In Bryan Sykes book Blood of the Isles (the American title is Saxons, Vikings and Celts) he explores and discovers the genetic history of those who live, or whose ancestors lived, in Britain and Ireland. The science is fascinating, and reading the book makes you proud to hail from those parts. You realize that that mitochondrial DNA carries memories with it - so-to-speak. How else could you explain that emotional and almost physical tug my siblings and I have felt when we have gone back to Scotland?
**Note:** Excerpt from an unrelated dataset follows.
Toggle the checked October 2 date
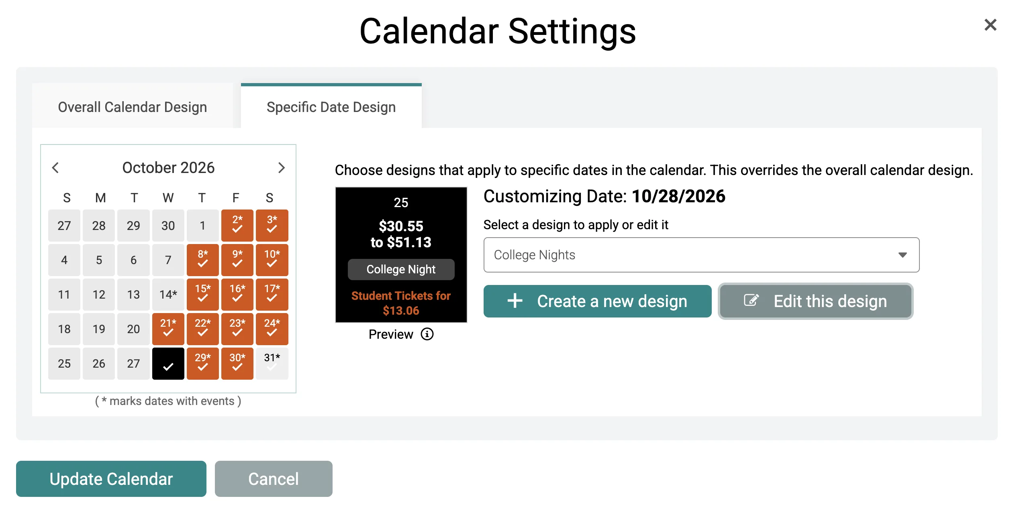Viewport: 1013px width, 529px height. click(237, 225)
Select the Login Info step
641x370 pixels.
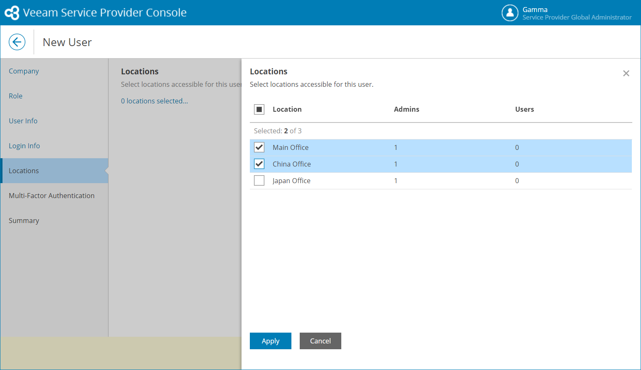tap(25, 146)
Music brings these feelings to the fore almost better than anything else. Last week I bought the Corries Song "Peat Fire Flame" for my ipod, and when I put it on Heather and I just stood still, listening, feeling everything in that song. As Heather so aptly expressed it, it makes you want to sell everything you have and go live in a black house in the middle of nowhere. The blood is strong.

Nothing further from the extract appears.